New data from the International Air Transport Association shows passenger numbers remained low in September as a rise in novel coronavirus cases in Europe and the United States affected travel.
The trade association for the world's airlines said total demand was 72.8 percent below September 2019 levels, which was only slightly better than the 75.2 percent year-on-year decline recorded in August.
According to the IATA, international passenger demand for the year ending September plunged by 88.8 percent in comparison to the previous year.
Domestic demand in September improved from the 50.7 percent decline recorded in August, but was still poor, at 43.3 percent compared to September 2019.

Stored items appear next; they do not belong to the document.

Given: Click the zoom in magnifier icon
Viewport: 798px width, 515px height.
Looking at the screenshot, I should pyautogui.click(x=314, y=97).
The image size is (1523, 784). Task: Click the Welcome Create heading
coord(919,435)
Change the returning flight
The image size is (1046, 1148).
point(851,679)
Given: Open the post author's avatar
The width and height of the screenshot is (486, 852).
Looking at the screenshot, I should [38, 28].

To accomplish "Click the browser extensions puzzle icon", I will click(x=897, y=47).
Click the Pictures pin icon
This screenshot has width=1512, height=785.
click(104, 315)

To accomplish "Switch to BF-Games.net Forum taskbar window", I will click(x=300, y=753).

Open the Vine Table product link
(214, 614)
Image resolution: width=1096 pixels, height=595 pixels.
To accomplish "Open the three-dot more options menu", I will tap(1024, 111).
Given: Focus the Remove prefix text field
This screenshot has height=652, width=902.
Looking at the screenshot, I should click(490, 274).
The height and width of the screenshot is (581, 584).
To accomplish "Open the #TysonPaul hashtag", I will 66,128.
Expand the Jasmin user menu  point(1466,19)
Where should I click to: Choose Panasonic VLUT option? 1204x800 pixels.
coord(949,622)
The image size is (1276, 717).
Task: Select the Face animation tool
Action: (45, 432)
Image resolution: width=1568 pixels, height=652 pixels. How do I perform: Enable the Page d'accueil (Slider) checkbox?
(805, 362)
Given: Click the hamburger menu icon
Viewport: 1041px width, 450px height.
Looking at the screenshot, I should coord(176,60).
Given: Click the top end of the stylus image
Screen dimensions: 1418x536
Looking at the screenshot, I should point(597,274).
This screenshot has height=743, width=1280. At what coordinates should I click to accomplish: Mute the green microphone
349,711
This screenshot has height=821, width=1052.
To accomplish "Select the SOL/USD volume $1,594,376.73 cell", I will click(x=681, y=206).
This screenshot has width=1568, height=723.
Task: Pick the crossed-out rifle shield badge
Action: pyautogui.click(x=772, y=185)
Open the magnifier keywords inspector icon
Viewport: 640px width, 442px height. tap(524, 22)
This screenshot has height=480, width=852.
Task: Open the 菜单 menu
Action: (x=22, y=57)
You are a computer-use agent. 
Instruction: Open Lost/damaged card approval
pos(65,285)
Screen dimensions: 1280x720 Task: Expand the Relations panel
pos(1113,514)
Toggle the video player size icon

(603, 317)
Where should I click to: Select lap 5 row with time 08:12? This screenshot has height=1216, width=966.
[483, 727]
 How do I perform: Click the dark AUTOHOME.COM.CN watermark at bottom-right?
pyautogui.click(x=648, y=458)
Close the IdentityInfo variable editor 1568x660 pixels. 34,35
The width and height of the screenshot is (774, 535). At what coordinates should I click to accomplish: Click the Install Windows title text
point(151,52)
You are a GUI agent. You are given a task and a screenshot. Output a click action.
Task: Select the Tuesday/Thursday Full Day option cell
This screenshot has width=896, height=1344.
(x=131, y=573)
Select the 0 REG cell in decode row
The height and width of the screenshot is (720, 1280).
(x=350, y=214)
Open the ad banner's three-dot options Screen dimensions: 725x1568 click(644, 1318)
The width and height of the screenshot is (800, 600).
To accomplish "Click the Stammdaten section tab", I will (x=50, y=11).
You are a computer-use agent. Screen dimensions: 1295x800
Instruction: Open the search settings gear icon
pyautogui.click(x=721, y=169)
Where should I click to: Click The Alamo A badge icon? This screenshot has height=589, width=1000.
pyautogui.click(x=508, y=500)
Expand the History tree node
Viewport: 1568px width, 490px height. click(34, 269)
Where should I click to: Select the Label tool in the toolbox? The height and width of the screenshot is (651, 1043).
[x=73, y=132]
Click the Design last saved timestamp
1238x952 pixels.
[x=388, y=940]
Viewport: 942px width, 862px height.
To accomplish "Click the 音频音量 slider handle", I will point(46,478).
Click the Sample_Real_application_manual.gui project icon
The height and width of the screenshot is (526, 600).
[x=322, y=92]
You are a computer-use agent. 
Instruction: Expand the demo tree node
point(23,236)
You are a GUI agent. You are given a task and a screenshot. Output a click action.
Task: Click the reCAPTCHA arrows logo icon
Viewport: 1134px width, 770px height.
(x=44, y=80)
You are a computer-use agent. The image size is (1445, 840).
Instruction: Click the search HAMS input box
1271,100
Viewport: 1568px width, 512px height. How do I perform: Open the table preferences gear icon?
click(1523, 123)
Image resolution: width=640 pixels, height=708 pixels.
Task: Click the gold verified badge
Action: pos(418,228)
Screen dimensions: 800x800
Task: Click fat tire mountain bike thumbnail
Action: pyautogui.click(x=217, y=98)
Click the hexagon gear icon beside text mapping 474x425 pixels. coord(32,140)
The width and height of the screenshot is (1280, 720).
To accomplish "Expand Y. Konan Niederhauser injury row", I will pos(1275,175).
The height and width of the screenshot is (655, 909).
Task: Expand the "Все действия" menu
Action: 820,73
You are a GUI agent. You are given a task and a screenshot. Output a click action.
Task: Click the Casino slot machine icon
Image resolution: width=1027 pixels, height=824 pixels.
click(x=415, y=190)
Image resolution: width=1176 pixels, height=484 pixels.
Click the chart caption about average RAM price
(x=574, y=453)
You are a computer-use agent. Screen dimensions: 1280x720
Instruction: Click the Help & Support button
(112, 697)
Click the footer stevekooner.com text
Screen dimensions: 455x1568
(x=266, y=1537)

Alexandre de Juniac, IATA's director general and CEO, said: "We have hit a wall in the industry's recovery. A resurgence in COVID-19 outbreaks, particularly in Europe and the US, combined with governments' reliance on the blunt instrument of quarantine in the absence of globally aligned testing regimes, has halted momentum toward reopening borders to travel."
He added that that domestic markets are doing better, mainly due to improvements within China and Russia, but domestic traffic represents slightly more than a third of total traffic, "so it is not enough to sustain a general recovery".
Last week, the IATA's analysis showed that "the airline industry cannot slash costs fast enough to compensate for the collapse in passenger demand brought about by COVID-19 and government border closures and quarantines".
De Juniac warned some 4.8 million aviation-sector jobs are at risk, as are a total of 46 million people in the broader economy whose jobs are supported by aviation.
"To avoid this economic catastrophe, governments need to align on testing as a way to open borders and enable travel without quarantine; and provide further relief measures to sustain the industry through the dark winter ahead. A broader economic recovery is only possible through the connectivity provided by aviation," said de Juniac.
Meanwhile, the IATA's September figures for global air freight markets show air cargo demand is strengthening but remains low compared to the levels of last year.
The airline association said global demand, measured in cargo ton-kilometers, was down 8 percent year-on-year in September. That is an improvement from the 12.1 percent year-on-year drop recorded in August, the IATA said.
Meanwhile, North American carriers have returned to pre-crisis levels, according to the IATA. It said they have posted a 1.5 percent increase in international demand, compared to the previous year. It is the first month of growth there in 10 months.